服装も見慣れないし、と付け加えながら手慣れた仕草で、飲み物が入ったマグカップを渡してくれる。恐る恐る口を付けるとスッキリした味の冷たい飲み物が喉を通っていくのを感じて、思わず飲み干してしまった。喉がカラカラだったし、すごく美味しかったから。



でも、黒髪の子を初めて見たなんて冗談かな?黒髪の人なんていくらでもいるし。取り敢えずリトさんの話は一旦聞き流すことにして、私も口を開いた。



 『見知らぬ私に親切にしてくださってありがとうございます。私の名前は古川 春。姓が古川で、名前が春です。ところで、ここは一体何処なんでしょう。』



 言葉は通じるけど、外国っぽい顔立ちのリトさんに一応名前の説明をしてから、いちばん気になっていたことを質問してみた。すると、リトさんはきょとんとした顔をしながらも丁寧に質問に答えてくれた。



 『ここはエカルト王国の南部にある森だよ。もしかして知らない?妖精の森とも呼ばれてて、結構有名なんだけど。』



 エカルト王国。アメリカでもフランスでもなくエカルト王国。聞いたことない。どうやらここは妖精が言っていた通り、異世界らしい。なんてこった。これからどうしよう。困った顔をして小さくため息をついた私を見て、リトさんはさらにきょとんとしていた。



 その後、時間を掛けながら私の事情について話すとリトさんはとてもびっくりしていた。そうよね、普通はこんな話あり得ないよね。こんなに事情を赤裸々に話しても良いものか最初はちょっと迷ったけど、結局リトさんを信じることにした。こんなに優しくしてくれる人を疑うのは気が引けるしね。もし騙されてしまっていたとしても、大人なんだし自己責任としよう。

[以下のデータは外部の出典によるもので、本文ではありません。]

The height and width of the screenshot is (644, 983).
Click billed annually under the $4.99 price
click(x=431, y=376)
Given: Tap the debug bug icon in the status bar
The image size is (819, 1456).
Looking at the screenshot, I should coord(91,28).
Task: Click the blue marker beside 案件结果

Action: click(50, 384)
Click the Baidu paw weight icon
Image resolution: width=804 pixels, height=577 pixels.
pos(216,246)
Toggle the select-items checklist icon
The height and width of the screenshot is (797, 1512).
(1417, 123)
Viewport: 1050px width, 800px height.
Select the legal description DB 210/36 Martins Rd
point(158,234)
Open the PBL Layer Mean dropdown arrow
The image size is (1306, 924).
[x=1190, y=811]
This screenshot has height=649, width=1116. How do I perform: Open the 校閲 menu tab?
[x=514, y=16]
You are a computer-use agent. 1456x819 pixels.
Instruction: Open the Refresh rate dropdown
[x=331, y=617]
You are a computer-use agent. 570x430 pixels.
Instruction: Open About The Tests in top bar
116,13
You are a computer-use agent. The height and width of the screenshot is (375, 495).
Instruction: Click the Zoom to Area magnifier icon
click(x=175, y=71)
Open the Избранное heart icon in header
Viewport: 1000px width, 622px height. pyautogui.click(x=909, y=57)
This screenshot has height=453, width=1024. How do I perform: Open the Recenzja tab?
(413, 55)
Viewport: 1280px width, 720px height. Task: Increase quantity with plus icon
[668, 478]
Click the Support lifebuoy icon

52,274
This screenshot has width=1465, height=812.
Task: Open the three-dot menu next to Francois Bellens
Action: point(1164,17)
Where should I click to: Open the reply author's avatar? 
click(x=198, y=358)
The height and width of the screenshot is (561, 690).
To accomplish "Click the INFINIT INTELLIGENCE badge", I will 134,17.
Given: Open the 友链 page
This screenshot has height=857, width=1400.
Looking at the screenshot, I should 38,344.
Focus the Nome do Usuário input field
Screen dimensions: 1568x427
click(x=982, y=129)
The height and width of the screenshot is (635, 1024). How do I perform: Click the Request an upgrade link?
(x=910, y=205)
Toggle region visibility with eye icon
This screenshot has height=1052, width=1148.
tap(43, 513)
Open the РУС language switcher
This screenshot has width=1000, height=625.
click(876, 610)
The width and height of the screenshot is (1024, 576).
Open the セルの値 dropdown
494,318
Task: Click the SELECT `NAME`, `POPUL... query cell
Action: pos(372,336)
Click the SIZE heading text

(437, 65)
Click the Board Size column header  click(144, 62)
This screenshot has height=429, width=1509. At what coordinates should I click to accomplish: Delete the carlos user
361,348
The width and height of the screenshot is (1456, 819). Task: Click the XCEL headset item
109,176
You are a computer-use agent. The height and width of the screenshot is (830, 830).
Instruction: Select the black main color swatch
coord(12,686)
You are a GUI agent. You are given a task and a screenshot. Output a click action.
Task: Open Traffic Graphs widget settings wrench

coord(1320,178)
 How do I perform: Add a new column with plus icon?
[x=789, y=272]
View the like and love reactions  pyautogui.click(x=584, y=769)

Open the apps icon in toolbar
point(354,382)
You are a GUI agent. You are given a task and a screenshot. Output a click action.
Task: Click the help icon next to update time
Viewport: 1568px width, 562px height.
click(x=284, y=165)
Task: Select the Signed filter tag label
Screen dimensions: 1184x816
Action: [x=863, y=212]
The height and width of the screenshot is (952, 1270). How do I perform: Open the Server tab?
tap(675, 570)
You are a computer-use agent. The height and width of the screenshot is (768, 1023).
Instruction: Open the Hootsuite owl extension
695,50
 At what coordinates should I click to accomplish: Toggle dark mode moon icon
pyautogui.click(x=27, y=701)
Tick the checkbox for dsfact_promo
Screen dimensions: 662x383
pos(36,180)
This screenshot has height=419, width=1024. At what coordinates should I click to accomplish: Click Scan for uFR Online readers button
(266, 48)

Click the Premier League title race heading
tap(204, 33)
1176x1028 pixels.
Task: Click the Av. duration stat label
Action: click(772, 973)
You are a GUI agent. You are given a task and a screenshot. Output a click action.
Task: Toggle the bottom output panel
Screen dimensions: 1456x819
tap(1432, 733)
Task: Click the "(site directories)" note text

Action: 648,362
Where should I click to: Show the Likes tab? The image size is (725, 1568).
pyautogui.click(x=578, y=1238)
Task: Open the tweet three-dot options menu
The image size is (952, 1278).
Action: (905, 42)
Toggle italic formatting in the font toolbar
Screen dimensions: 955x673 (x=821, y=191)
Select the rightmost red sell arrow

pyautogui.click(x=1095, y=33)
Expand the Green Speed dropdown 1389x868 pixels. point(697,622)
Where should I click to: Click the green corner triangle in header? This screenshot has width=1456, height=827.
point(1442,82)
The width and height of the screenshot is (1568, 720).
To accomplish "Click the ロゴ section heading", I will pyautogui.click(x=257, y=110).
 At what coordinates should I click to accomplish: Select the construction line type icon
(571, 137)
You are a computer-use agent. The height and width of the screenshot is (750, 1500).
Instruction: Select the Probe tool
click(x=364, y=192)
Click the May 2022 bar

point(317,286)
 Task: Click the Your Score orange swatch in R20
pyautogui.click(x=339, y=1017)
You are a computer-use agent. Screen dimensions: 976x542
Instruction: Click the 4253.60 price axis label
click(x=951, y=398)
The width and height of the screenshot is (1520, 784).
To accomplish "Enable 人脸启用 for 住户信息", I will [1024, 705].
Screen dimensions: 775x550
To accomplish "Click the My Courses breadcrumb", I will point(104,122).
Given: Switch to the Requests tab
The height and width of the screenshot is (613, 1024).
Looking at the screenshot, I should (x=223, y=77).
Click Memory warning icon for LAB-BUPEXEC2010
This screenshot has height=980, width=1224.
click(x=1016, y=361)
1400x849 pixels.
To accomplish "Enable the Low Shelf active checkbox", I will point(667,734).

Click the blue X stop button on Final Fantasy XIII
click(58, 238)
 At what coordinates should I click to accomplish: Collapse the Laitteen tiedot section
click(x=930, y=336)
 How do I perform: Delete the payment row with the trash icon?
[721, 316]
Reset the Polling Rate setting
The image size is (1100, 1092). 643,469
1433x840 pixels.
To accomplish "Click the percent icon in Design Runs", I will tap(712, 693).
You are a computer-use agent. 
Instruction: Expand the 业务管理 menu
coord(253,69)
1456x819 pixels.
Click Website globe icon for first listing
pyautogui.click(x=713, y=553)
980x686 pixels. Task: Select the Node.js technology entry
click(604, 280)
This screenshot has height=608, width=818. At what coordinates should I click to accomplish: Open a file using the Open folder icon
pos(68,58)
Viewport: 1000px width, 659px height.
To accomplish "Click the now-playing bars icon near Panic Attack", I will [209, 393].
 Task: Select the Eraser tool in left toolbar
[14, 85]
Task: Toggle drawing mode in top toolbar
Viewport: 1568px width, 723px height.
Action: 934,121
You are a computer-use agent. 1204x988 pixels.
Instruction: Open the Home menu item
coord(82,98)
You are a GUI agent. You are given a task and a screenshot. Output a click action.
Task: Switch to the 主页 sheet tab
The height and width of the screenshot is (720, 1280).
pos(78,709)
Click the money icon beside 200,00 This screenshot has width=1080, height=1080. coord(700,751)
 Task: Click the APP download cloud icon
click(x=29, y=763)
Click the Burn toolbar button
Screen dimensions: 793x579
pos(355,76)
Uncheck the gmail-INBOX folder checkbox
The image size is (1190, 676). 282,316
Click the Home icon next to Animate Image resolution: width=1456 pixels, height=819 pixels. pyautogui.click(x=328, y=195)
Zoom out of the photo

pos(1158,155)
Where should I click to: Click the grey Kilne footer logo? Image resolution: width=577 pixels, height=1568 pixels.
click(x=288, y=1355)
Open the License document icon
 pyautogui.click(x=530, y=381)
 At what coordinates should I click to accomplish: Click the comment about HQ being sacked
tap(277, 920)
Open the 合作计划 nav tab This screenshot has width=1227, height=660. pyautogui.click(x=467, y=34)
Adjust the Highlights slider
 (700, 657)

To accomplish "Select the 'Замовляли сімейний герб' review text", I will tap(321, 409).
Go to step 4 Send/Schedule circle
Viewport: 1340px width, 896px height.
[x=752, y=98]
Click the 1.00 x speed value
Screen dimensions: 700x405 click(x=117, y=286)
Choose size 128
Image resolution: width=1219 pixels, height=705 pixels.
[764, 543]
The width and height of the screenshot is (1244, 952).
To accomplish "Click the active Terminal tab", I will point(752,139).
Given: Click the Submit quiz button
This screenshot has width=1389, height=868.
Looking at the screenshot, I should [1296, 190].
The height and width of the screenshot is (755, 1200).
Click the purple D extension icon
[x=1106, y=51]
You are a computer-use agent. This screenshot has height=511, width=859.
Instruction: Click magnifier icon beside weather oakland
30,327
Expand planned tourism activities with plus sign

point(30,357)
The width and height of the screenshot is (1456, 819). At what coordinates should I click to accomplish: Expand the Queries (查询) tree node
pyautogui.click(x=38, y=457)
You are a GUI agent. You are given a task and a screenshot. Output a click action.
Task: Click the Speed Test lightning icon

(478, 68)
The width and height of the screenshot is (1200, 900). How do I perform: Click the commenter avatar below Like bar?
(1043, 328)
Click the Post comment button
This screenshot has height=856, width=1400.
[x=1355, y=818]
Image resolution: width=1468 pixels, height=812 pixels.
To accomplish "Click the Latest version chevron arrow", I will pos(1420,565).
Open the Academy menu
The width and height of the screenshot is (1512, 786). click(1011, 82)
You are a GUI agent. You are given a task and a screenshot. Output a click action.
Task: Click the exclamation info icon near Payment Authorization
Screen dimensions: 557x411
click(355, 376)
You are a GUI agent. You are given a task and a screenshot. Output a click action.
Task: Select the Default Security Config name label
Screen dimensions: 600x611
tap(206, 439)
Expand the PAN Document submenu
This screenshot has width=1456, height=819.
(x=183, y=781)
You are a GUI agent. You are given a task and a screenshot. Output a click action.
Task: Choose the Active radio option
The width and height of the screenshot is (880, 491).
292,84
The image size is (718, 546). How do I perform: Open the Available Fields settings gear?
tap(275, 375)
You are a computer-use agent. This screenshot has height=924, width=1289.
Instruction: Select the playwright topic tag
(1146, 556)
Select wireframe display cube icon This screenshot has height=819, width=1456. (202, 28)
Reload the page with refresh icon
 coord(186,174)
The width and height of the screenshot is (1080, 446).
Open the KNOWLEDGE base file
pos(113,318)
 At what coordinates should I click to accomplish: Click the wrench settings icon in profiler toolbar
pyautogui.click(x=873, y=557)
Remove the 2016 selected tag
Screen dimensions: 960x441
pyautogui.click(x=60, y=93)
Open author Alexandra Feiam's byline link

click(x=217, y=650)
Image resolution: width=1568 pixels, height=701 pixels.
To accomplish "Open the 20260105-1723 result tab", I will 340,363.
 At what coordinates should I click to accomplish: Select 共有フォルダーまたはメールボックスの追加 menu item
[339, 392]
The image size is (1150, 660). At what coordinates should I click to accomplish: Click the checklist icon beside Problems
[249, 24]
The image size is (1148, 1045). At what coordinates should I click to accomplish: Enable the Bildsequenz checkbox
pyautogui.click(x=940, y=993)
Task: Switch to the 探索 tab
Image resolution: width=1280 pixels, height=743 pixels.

 リトさんと話してわかったことは、この世界には妖精とか魔法とか、私の世界ではファンタジーとされていたものが普通に存在していること、異世界人は100年ほど前に現れたことがあり、それが最後のこの世界に現れた異世界人であるとされていること、黒はこの世界において最も尊いとされる色だということである。



 なんか新しい情報が多すぎて頭が混乱する。そしてそんな私に気がついたのか、続きは今度にしよう、と優しくリトさんは微笑んでくれた。しばらくは私の面倒を見てくれるんだって!リトさんはいつまでもここに居ていいよと言ってくれたけど、そんなわけにもいかない。でもその申し出は本当に助かるし、有り難い。なんせ私は今この世界では赤ちゃん状態だから。出来るだけ早く仕事を見つけて恩返ししよう、と心に決めた。